MODIFICATIONS OF CENTRAL 5-HYDROXYTRYPTAMINE BINDING-SITES IN SYNAPTIC-MEMBRANES FROM RAT-BRAIN AFTER LONG-TERM ADMINISTRATION OF TRICYCLIC ANTI-DEPRESSANTS

The effects of single and long-term administration of tricylic antidepressants, imipramine, desmethylimipramine (desipramine), amitriptyline and dimetacrine on 5-hydroxytrptamine (5-HT) binding sites in synaptic membranes from rat brain were studied. There were two types of specific [3H]-5-HT binding sites; one with high affinity and the other with low affinity. Intraventricular injection of 5,6-dihydroxytryptamine did not modify the binding parameters. In in vitro experiments, 5-HT, tryptamine derivatives and 5-HT antagonists were found to be effective displacers of [3H]-5-HT binding while all antidepressants studied were ineffective in displacing the binding at 10-6 M. Single i.p. administration of antidepressants did not affect significantly the specific binding. In contrast, administration of antidepressants for 3 weeks produced a significant decrease in the maximal numbers of binding sites, without affecting the dissociation constants of the specific binding.

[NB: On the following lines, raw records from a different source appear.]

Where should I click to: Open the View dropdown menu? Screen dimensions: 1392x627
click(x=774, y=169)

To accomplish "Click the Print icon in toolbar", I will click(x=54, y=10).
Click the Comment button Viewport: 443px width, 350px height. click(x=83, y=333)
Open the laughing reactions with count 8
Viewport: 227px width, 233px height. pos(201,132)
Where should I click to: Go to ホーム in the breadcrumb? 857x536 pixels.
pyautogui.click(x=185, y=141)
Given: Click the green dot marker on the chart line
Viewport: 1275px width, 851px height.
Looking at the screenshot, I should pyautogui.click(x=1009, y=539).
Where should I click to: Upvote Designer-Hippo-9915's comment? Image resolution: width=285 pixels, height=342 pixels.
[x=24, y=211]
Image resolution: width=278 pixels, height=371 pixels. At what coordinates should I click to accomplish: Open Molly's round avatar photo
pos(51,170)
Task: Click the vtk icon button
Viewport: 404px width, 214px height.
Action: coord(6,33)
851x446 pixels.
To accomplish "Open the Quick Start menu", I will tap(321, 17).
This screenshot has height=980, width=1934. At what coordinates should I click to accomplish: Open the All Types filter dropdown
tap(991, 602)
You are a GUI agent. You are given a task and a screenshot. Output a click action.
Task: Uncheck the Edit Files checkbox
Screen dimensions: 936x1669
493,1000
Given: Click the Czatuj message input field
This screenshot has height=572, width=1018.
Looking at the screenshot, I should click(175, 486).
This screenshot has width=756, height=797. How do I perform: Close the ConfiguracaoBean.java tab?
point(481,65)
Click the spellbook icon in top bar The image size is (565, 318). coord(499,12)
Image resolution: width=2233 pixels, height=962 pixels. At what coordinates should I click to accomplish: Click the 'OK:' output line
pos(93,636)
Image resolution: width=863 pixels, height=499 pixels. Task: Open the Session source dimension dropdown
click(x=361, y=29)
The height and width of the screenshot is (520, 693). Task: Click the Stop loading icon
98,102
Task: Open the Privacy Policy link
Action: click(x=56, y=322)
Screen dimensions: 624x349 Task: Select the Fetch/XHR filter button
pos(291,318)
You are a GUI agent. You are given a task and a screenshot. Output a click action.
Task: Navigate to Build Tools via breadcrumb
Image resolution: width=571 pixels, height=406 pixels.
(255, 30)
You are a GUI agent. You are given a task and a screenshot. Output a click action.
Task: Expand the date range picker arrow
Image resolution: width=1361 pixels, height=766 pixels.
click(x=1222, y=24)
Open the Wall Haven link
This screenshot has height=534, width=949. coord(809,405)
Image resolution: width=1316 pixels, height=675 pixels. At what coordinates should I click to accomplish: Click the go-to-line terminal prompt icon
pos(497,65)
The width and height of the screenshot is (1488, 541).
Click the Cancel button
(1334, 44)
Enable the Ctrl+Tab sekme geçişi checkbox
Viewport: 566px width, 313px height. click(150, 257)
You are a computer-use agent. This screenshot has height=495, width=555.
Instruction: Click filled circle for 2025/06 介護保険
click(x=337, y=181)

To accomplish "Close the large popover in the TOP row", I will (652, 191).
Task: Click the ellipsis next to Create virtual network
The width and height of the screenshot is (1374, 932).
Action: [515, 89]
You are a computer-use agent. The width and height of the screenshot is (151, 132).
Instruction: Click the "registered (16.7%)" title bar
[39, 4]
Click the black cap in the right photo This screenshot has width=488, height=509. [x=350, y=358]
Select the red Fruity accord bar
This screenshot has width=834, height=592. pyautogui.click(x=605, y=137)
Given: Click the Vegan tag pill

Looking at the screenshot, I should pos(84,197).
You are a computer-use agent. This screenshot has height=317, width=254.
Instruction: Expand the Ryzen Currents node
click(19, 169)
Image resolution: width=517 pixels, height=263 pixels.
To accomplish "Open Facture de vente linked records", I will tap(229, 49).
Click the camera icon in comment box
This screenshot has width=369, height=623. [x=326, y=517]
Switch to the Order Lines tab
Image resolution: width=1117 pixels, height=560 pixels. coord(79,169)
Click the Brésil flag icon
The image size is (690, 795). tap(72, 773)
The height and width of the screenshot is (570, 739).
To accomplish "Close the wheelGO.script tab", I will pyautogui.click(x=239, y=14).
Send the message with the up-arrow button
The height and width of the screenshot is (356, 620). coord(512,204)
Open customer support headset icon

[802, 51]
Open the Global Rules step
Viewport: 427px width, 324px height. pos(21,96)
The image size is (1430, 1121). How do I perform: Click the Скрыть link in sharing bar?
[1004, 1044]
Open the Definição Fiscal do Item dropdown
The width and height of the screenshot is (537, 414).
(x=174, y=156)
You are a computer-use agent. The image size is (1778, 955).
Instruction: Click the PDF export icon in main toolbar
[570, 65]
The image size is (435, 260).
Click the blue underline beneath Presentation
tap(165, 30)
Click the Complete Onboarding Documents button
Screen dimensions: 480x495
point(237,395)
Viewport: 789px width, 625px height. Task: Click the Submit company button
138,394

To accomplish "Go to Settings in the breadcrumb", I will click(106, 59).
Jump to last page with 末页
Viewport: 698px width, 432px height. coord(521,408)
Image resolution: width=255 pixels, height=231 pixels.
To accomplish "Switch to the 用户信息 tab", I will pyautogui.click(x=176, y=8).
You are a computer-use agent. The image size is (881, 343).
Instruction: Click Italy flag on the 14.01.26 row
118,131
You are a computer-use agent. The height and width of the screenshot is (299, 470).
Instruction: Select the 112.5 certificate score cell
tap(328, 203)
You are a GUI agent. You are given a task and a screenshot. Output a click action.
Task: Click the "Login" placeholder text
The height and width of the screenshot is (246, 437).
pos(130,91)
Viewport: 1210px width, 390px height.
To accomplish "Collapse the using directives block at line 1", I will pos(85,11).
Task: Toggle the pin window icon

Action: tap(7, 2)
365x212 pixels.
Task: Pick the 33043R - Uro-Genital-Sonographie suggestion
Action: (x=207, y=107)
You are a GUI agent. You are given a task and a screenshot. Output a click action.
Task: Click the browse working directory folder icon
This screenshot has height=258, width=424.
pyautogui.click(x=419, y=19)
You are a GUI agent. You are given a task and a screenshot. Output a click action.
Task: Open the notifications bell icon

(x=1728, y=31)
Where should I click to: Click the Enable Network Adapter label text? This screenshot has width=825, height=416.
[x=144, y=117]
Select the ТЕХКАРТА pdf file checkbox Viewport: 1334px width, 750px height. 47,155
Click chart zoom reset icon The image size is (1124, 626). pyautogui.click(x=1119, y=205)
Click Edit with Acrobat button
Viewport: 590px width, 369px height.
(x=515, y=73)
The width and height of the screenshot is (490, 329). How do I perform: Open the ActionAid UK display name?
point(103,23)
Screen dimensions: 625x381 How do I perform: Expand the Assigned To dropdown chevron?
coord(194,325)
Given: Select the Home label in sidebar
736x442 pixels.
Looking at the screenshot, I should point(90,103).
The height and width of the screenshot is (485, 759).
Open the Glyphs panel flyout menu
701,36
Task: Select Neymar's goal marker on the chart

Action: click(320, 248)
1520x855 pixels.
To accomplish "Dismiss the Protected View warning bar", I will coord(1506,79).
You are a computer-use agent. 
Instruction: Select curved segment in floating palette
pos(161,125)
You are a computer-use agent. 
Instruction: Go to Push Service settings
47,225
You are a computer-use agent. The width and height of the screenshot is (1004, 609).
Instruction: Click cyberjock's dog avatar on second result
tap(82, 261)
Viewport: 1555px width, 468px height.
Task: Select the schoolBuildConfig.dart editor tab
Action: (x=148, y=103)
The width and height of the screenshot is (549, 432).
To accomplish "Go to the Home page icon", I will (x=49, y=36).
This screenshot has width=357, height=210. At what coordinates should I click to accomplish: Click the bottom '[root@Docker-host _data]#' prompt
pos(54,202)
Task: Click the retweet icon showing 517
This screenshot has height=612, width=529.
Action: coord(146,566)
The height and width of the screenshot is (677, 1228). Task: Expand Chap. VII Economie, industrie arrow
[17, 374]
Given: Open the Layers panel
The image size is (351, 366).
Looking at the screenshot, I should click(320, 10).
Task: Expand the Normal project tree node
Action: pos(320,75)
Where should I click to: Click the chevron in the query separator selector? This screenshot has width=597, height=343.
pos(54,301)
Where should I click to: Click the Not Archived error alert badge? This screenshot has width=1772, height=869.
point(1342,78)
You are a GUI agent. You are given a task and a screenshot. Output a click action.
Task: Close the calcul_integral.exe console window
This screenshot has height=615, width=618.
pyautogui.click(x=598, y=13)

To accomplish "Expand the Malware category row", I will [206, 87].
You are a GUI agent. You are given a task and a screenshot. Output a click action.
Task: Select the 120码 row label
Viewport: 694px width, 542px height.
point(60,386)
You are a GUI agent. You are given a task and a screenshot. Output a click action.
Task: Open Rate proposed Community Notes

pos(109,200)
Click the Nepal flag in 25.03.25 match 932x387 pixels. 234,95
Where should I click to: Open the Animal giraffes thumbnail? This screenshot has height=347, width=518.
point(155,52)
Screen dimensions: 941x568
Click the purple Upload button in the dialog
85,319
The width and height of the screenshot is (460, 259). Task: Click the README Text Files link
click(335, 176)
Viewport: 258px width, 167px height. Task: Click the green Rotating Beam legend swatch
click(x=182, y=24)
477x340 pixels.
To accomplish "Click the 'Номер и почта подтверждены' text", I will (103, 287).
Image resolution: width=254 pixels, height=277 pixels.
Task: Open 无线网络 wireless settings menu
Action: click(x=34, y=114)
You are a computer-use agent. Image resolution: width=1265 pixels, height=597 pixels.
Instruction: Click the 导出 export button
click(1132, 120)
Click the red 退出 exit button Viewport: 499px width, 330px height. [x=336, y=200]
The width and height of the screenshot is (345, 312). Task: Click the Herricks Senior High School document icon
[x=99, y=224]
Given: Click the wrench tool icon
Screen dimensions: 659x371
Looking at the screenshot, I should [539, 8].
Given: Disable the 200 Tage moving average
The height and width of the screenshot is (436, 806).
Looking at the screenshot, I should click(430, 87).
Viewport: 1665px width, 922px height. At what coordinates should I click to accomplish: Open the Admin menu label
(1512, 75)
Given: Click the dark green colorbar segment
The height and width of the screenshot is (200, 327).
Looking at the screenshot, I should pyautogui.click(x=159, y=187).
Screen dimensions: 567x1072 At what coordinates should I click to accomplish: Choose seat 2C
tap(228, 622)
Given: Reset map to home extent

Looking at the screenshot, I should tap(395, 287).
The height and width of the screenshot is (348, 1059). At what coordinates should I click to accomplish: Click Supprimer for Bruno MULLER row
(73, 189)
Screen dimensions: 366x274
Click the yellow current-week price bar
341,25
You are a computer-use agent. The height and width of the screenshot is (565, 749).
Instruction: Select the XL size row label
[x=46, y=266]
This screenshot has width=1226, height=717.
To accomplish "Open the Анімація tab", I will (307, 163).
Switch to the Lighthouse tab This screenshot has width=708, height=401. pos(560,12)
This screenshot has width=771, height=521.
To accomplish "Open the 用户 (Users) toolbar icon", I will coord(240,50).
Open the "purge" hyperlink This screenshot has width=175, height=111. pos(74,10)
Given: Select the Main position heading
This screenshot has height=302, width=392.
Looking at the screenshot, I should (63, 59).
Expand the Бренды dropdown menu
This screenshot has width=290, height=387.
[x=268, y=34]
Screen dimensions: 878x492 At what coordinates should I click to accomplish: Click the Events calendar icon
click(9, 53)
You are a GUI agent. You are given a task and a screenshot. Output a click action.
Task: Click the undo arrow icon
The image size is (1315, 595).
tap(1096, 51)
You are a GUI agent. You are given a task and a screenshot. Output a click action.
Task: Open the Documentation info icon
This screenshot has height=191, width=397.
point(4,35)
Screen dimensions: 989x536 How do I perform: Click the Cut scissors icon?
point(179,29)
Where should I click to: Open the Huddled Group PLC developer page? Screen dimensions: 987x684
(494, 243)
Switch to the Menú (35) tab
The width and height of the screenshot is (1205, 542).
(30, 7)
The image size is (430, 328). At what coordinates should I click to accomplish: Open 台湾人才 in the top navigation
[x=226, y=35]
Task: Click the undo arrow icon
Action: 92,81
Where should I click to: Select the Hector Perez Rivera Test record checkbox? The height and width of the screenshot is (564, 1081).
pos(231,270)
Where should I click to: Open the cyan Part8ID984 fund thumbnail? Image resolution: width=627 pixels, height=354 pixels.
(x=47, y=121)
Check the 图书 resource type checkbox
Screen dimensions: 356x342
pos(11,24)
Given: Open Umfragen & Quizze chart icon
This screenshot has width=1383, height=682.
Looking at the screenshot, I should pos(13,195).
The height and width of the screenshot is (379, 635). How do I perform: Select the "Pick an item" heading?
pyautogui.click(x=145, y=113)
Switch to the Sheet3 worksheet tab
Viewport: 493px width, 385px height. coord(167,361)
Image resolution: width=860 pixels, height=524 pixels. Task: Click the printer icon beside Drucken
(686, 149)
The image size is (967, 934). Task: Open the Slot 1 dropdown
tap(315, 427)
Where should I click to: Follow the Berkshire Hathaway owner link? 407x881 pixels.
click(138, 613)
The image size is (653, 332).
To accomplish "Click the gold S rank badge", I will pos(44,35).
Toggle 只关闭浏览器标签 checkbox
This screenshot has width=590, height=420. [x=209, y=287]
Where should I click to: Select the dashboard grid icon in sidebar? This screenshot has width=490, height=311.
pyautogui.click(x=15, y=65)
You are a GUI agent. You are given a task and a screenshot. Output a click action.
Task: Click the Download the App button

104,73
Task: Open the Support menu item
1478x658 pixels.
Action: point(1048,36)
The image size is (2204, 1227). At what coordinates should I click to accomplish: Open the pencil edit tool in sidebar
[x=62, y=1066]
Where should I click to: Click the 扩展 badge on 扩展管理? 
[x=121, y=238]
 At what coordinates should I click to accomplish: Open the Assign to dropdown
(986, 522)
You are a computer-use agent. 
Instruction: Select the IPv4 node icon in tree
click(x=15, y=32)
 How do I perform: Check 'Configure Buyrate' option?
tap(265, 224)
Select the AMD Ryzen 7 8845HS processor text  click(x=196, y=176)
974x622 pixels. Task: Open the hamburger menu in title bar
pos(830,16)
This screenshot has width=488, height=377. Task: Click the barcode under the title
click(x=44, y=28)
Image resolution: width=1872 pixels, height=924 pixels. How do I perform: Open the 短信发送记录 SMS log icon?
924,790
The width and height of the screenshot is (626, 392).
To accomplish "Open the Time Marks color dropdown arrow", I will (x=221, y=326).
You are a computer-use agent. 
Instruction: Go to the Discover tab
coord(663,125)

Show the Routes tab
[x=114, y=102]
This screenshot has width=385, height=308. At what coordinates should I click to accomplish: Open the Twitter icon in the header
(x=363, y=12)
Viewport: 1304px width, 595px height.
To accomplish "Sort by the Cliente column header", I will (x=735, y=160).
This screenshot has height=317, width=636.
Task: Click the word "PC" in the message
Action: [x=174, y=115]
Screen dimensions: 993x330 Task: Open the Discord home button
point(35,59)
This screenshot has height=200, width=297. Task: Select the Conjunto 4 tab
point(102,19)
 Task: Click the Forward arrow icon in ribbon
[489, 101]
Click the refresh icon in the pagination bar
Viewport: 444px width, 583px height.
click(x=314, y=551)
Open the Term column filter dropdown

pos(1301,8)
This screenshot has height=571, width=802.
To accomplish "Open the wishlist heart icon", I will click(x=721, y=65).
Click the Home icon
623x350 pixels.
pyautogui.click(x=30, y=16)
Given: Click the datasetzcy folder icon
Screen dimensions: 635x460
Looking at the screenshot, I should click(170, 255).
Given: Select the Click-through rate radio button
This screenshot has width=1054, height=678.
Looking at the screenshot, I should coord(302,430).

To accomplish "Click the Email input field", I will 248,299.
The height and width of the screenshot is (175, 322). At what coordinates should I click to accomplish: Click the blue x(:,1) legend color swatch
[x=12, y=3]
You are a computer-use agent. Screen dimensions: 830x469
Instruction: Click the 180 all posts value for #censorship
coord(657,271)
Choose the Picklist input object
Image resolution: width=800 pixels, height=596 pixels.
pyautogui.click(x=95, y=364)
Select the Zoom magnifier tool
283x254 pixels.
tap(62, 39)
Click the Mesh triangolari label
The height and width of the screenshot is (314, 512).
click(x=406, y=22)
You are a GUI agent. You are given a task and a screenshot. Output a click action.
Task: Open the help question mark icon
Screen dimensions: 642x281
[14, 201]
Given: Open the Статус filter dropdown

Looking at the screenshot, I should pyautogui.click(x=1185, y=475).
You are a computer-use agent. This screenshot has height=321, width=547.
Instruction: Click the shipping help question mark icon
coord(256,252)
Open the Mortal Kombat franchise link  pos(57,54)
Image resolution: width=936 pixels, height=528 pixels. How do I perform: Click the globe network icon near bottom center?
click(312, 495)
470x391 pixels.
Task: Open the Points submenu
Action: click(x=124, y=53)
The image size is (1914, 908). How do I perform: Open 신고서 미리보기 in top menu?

It is suggested that the modification of central 5-HT binding sites caused by long-term administration of tricylclic antidepressants is due to persistent exposure of the binding sites to elevated concentrations of 5-HT, a consequence of the 5-HT uptake inhibition by the antidepressants. These observations could have some implication for the new theory proposed recently that in depression, there is an involvement of synaptic 5-HT with a hypersensitive receptor in the postsynaptic membranes. © 1979.